2. Balanced diet is the key
Unless there are specific food items that you shouldn’t even touch due to allergies or other health issues, your diet should be balanced and filled with a variety of foods. Obviously, fruits and veggies are the main parts of a healthy diet, especially for seniors, as they contain plenty of fiber, vitamins and minerals that the body can’t produce on its own. Aside from fruits and veggies, fish and lean meat are also very healthy. Look for nuts and other products that are high in omega-3 fatty acids.
3. Try to meal plan and prep
If you find it really challenging to take care of yourself, let alone cook for yourself, your best option may really be a place such as the resort like Lake Macquarie retirement village. Here, you’ll have everything prepared and served for you. On the other hand, if you still want to be on your own but simply don’t like cooking or dealing with food every single day, you can easily meal plan and then meal prep for the whole week! Take one day – most people choose Sunday – and prepare most of your meals in advance. You can even freeze the whole portions that would be really quick to then just get in the oven if you’re worried about precooked meals going bad.

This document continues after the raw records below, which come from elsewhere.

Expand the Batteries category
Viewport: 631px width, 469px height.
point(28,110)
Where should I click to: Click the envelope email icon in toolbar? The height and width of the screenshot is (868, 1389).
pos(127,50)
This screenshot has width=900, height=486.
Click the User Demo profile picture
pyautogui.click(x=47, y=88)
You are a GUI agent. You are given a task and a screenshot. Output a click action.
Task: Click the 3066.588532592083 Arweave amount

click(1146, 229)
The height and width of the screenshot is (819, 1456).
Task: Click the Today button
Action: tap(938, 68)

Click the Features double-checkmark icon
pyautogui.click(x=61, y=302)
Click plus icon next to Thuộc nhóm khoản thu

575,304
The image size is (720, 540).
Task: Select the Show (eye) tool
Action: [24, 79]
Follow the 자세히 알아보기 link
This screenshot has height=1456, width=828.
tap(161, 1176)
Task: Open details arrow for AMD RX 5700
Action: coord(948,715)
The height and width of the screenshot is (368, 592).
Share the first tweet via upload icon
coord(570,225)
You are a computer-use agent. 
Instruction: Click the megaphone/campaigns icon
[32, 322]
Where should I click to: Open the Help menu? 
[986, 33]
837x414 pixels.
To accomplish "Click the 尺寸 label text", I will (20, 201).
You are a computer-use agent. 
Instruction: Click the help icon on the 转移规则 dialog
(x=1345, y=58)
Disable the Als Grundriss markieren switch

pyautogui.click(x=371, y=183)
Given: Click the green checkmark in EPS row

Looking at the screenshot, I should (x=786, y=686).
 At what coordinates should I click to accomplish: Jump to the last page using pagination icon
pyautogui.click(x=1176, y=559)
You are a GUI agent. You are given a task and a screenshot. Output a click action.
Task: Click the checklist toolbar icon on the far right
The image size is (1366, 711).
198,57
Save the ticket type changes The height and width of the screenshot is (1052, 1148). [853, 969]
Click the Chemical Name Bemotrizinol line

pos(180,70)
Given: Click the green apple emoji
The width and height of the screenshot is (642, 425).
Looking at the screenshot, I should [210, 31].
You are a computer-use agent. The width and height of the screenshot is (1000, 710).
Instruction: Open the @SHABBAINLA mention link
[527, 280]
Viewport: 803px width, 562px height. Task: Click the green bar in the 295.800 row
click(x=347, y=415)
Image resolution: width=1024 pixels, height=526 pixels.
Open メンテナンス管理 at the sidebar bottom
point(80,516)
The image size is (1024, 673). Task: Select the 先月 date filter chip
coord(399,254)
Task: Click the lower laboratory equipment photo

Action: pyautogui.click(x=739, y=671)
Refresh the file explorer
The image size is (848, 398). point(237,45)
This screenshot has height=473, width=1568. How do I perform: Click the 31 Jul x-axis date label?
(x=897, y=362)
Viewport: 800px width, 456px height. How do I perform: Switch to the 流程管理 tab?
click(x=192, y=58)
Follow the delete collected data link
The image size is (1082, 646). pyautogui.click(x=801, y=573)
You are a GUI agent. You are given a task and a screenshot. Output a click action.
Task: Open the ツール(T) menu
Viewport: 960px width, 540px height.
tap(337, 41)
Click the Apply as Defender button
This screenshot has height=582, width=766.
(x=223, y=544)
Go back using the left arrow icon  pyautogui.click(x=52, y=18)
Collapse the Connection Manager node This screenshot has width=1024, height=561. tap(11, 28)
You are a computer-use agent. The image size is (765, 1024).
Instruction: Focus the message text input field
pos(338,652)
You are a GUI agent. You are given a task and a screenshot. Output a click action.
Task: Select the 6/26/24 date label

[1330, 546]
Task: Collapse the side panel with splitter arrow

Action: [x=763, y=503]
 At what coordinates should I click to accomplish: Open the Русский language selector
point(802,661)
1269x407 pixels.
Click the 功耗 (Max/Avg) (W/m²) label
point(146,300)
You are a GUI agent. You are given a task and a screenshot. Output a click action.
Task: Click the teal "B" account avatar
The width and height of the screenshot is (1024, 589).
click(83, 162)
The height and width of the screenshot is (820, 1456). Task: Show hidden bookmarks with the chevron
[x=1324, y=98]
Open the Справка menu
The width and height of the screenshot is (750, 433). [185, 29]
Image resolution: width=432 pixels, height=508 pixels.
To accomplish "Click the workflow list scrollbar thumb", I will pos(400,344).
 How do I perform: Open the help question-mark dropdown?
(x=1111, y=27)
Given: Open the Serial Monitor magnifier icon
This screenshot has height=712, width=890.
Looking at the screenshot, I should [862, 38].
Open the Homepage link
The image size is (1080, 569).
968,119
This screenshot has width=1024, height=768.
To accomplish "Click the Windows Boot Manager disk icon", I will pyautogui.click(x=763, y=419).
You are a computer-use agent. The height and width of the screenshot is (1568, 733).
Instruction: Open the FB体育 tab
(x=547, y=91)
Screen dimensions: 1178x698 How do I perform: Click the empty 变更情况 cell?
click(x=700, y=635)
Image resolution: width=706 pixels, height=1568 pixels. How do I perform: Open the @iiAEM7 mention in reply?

4. Stay away from the salt!
Seasoning your meals for added flavor is completely normal, but it’s not uncommon for seniors to crave more salty and/or spicy food because their sense of taste isn’t as acute anymore. However, this is obviously really bad as the go-to taste booster is salt. Too much salt can lead to high blood pressure as well as other health issues such as kidney disease and heart conditions. And hot sauces and similar can really mess up your digestion and gut health. So, explore your possibilities for different healthy spices but do your best to stay away from salt and hot sauces!
5. Consider supplements
As mentioned, a balanced diet filled with fruits and veggies rich in vitamins and nutrients is ideal for healthy senior eating habits. However, as we age, sometimes, the vitamins and nutrients we get from food are not enough. It’s not the end of the world if your body needs a bit of a boost. Supplements are nothing unheard of and they can actually be very good for you. Of course, make sure to consult with your doctor about the most beneficial supplements for your particular needs.
Keep in mind that not everything labeled as healthy on the package will really be healthy. Therefore, always look at the labels on your packaged food to check the calories as well as the amount of fat, sugar, sodium, etc. just to be on the safe side. After a little while, you’ll soon learn to read the labels quickly and know what to go for as you enter the store.